A tradition of valour

Reeta Sharma

Joginder Singh (sitting) with his clan.
Joginder Singh (sitting) with his clan. From left: Brig Kuldip Singh Kang (retd), Maj Sandeep Kang, Capt Mandeep Kaur Kang (retd), Major Babbar Singh Kang and Lt Col Mohan Singh Kang (retd) 

THE youth today are not keen on joining the armed forces. At best, they choose this option as their last resort. The reasons are not hard to find. When a nation is driven by market forces, armed forces appear too lacklustre money-wise to allure the Gen X. In such a scenario, some families bring in a ray of hope. Today, I shall tell you the story of one such family — the Kangs.

Sunder Singh Kang was born in poverty in Boormajra village in Morinda. Of his four sons, the elder two never saw school and died as bachelors. However, his other son Joginder Singh joined the army as a civil clerk during World War II. Soon, he became Junior Commissioned Officer.

This was the beginning, for the Kang family eventually serve the armed forces for the next four generations.

Joginder Singh’s eldest son, Kuldip Singh Kang, displayed his brilliance by bagging scholarship in school. He was selected to the National Defence Academy (NDA) and was the first to represent the entire Ropar belt. His schooldays were as tough as his father’s. Morinda, being a sandy area, had extreme summers and winters. In the rainy season, students had to wade through knee-deep water to reach school. This tough life prepared Kuldip for the strenuous training at NDA.

But a strange handicap stared him in the face: he wasn’t well conversant with the English language. Most of the cadets at NDA were from English-medium schools and well-acquainted with western mannerism and sports for the elite like cricket, tennis, golf, and billiards. Kuldip opted for the most inexpensive athletic sports: running. No prizes for guessing that he beat all his companions at it. In December, 1954, he joined the Jat Regiment at Dagshai.

Meanwhile, his youngest brother, Surjit Singh Kang, also joined NDA in the very first attempt. After the Chinese aggression of 1962, his third brother, Mohan Singh Kang, too joined the defence services for the Short Service Commission. Amazingly, all three brothers were in active operation. In 1965 Indo-Pak War, Capt Surjit Singh Kang of Seven Sikhs was killed in the Poonch sector. Incidentally, that was the last day of the war. His body was retrieved after the ceasefire and given a military funeral in Poonch itself. This brave soldier was only 24 and unmarried.

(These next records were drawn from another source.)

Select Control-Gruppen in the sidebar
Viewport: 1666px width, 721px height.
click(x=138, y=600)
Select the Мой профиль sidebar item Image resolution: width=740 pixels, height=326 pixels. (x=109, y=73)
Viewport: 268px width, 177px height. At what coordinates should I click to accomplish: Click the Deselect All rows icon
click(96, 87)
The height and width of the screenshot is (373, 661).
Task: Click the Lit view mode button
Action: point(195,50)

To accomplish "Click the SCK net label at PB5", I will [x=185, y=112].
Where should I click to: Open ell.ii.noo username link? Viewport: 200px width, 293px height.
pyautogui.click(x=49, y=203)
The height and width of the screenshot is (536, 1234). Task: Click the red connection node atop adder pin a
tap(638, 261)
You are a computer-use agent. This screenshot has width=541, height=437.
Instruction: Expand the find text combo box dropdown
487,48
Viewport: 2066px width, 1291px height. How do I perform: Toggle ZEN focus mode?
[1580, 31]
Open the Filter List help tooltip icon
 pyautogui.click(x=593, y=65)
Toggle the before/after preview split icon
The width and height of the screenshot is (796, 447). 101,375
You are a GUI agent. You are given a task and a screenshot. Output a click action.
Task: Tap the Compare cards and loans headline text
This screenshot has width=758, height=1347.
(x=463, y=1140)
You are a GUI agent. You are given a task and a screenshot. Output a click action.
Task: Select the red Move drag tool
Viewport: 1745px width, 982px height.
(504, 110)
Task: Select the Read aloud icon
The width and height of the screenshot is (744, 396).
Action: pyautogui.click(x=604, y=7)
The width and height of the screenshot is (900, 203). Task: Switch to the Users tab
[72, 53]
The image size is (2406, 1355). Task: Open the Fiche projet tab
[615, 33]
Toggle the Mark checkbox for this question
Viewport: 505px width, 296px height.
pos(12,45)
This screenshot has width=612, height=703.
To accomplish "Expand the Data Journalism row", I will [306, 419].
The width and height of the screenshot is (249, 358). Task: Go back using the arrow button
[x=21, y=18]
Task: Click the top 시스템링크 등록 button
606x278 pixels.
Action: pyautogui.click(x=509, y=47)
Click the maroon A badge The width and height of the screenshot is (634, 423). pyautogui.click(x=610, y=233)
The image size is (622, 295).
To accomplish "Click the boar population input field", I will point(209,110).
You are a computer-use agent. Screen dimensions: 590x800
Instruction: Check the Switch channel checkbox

Though the entire Kang family at that time was struggling for financial security, they unanimously decided to donate to the village school his insurance benefits as well as the Punjab Government’s grant of Rs 30,000. Besides, the family also set up a trust in his memory. On every September 22, his martyrdom day, financial aid and prizes are awarded to children of the village school where Surjit Singh had studied. Mohan Singh Kang served the nation and retired as Lieutenant Colonel. Brig Kuldip Singh Kang fought in all three wars between India and Pakistan. He also commanded a unit in J and K. After his retirement, he was appointed Director, Defence Welfare, Punjab. He also served as Managing Director of the Punjab Ex-servicemen Corporation. Many people come and take such jobs and retire but only a few leave a mark and Brigadier Kang is one of them. He is credited with the setting up of the War Museum in Ludhiana, and the Defence Services Officers’ Institute and Sainik Bhavan in Sector 21, Chandigarh. Besides, more than 10,000 ex-servicemen were re-employed in Punjab in the reserved quota.

The fourth generation of the Kangs, Brigadier Kang’s only son Major Sandeep Singh Kang, is currently posted in Shimla. He was recently decorated with a Commendation Certificate by the President of India. His daughter Mandeep has already completed five years of Short Service Commission. Lt. Col Mohan Singh Kang’s only son Major Babbar Singh Kang is in Signal Corps.

Ask the Kang family about their fifth generation joining the defence services, and they are game for it.